Et puis, elle nous quitte. Une fois de plus, nous voilà seuls.
La lumière nous laisse, la voix s’éteint, mais sa puissance est toujours là. C’est la puissance du tsadik au-dedans de nous. Parce que dans notre essence, il est nous et nous sommes lui. Et donc la puissance de son amour est notre puissance ; et avec cette puissance, rien ne peut se dresser sur notre chemin.
Et si nous allons demander au tsadik : « S’il te plaît, ne peux-tu pas partager avec moi ton amour ardent ? Ne puis-je pas, moi aussi, vivre dans une paix sereine ? »
Alors le tsadik nous répondra : « Mais ce n’est pas le but. Ce n’est pas pour cela que tu es venu à ce monde. Tu es venu ici pour rencontrer l’animal face à face, pour l’affronter à son niveau le plus primaire et, à cet endroit, le reprogrammer. Moi je ne peux pas le faire, car tant que cet amour brûle lumineusement, l’animal n’ose pas ramper hors de sa tanière. Il n’a aucune substance dans mon monde, car il se dissout simplement dans la lumière.

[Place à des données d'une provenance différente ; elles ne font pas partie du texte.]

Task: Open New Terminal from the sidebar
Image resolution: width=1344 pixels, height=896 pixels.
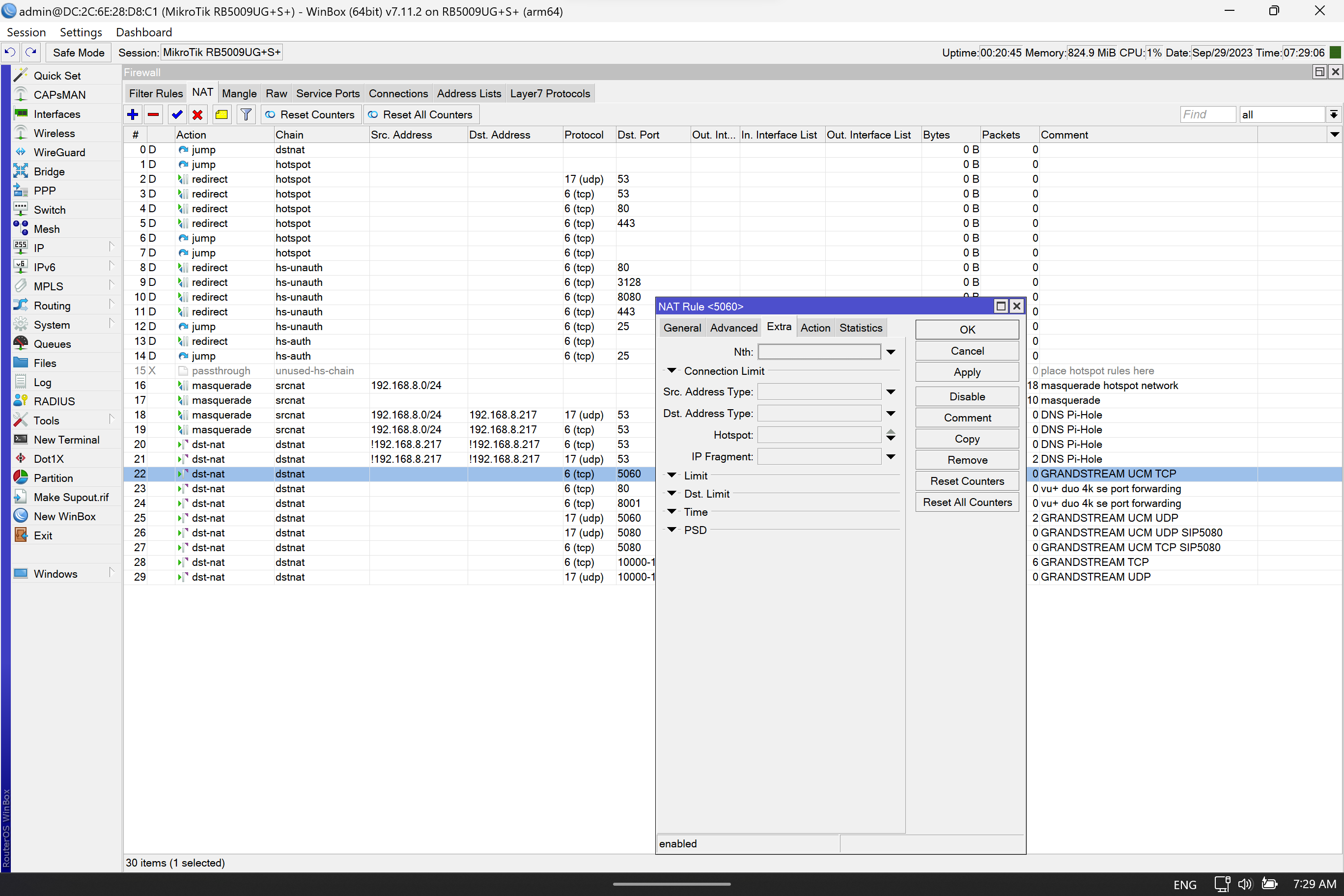Action: pyautogui.click(x=65, y=440)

« Mais toi, tu vas le rencontrer là-bas, dans l’épaisseur de son obscurité. Tu auras du mal à l’apprivoiser, et il se rebellera. Et ainsi tu deviendras plus fort encore, plus fort que tu n’as jamais imaginé pouvoir l’être, jusqu’à ce qu’émergent les pouvoirs de l’essence de ton âme. C’est alors que l’obscurité de cet animal brillera véritablement.
« De sorte que toi, et non moi, changeras le monde. »
Ce concept est présenté dans l’ouvrage séminal de ‘Habad, le Tanya. Il est développé dans de nombreux maamarim, mais voir en particulier les maamarim du Rabbi qui commencent par Padah bechalom nafshi (« Il a racheté mon âme en paix »).
La dernière partie est une élucidation du chapitre 27 du Tanya, telle qu’elle est développée dans de nombreux maamarim.